Left atrial appendage occlusion (LAAC) remains non-inferior to non vitamin-K-antagonists (NOACs) for the prevention of major cardiovascular, neurological or bleeding events in patients with non-valvular atrial fibrillation (AF) at long-term follow-up.

These are four-year findings of the PRAGUE-17 clinical trial, presented during a late-breaking clinical trial session at the Transcatheter Cardiovascular Therapeutics annual meeting (TCT 2021, 4–6 November, Orlando USA and virtual) by study author Pavel Osmancik (Charles University and University Hospital Kralovske Vinohrady, Prague, Czech Republic) and published simultaneously in the Journal of the American College of Cardiology (JACC).

In PRAGUE-17, 201 patients with non-valvular AF (at high risk of stroke) were randomised to undergo LAAC with either the Amplatzer Amulet device (Abbott) or the Watchman/Watchman Flex device (Boston Scientific); while another 201 were randomised to receive a NOAC (apixaban preferably, but could also be rivaroxaban or dabigatran).

In the LAAC group, patients received clopidogrel and aspirin (dual antiplatelet therapy) for three months before undergoing transoesophageal echocardiogram (TOE). At this time point, clopidogrel was discontinued but the aspirin was continued indefinitely. However, this regimen could be individualised (i.e. shortened) if the patient had a high risk of bleeding.

The primary endpoint was a component of stroke or transient ischaemic attack, systemic embolism, clinically significant bleeding, or significant periprocedural or device-related complications.

Osmancik and colleagues report that the 402 patients enrolled in the study had an average age of 73.3±7 years, 65.7% were male, with a CHA2DS2-VASc score of 4.7+1.5, and HASBLED score of 3.1+0.9. After 3.5 years median follow-up (1,354 patients-years), LAAC was found to be non-inferior to NOAC for the primary endpoint by modified intention-to-treat (subdistribution hazard ratio[sHR] 0.81, 95% confidence interval [CI] 0.56‒1.18; p=0.27; p for noninferiority=0.006).

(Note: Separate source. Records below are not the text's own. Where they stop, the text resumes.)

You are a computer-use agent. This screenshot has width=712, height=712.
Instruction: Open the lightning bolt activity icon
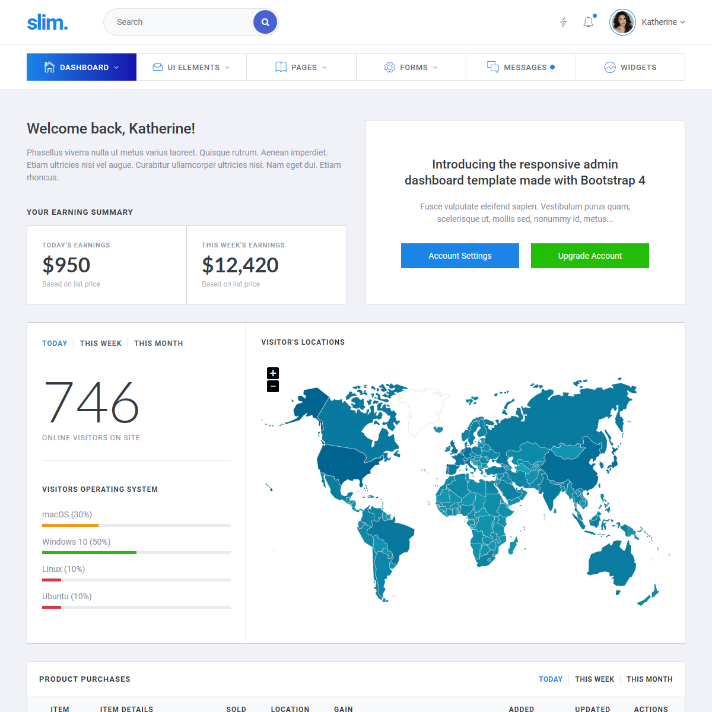pos(564,22)
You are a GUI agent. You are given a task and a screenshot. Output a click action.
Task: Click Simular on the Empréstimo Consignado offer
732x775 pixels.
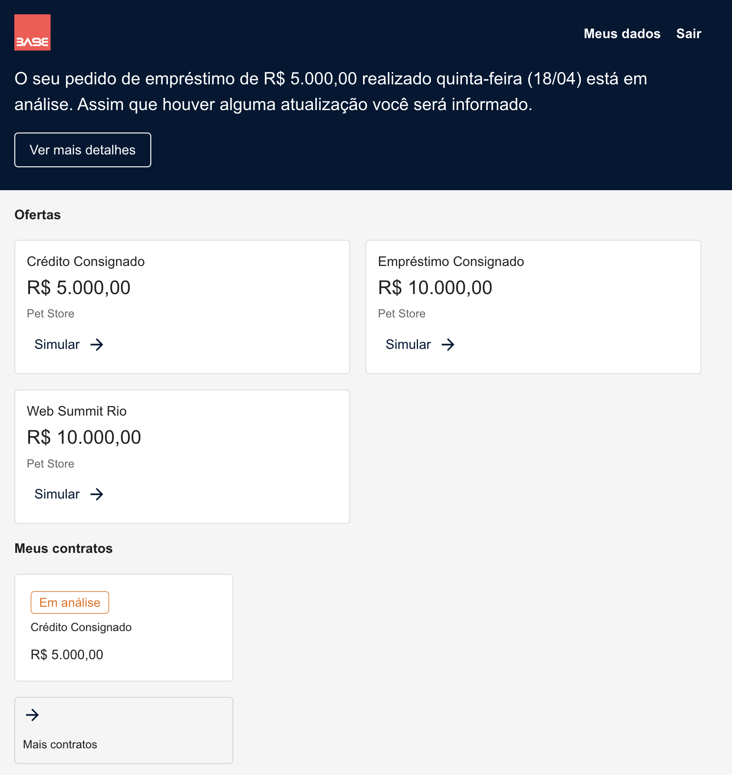[x=408, y=345]
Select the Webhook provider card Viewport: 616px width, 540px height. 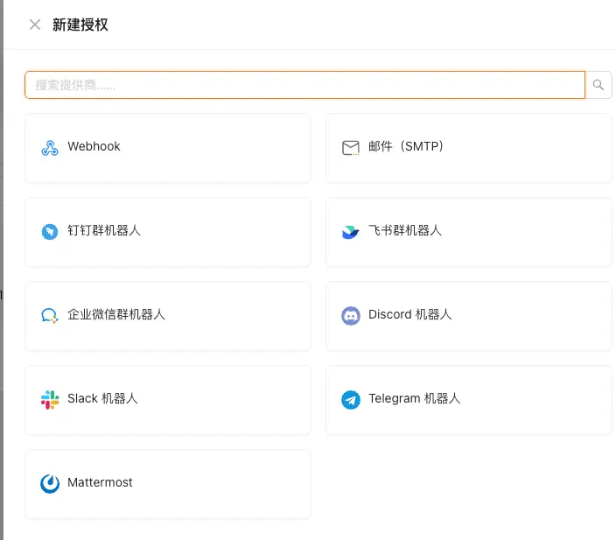[x=168, y=148]
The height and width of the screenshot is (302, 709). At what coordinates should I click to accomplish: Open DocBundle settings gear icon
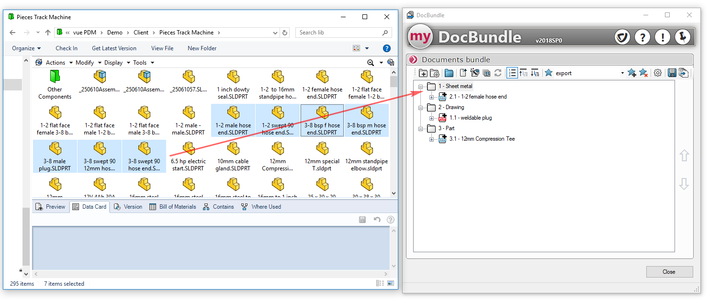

For the components of the composite endpoint, the study’s authors report that the corresponding sHRs (and 95% CIs) were 0.68 (0.39‒1.20; p=0.19) for cardiovascular death, 1.14 (0.56‒2.30; p=0.72) for all-stroke/TIA, 0.75 (0.44-1.27; p=0.28) for clinically-relevant bleeding, and 0.55 (0.31‒0.97; p=0.039) for non-procedural clinically-relevant bleeding. The primary endpoint outcomes were similar in the per-protocol [sHR 0.80 (95% CI 0.54‒1.18), p=0.25] and on-treatment [sHR 0.82 (95% CI 0.56-1.20), p=0.30] analyses.

Writing in JACC Osmancik and colleagues conclude that among non-valvular patients with AF and at high risk for stroke and bleeding, the non-inferiority of LAAC to NOAC relative to the composite of cardioembolic events, cardiovascular death, significant procedure or device-related complications, or clinically-relevant bleeding, was maintained during long-term follow-up. “The rate of non-procedural clinically relevant bleeding was significantly reduced with LAAC compared with NOAC therapy, but the study was underpowered to detect differences in stroke rate,” they add, noting that the curves of clinically relevant bleeding appear to separate at around six months.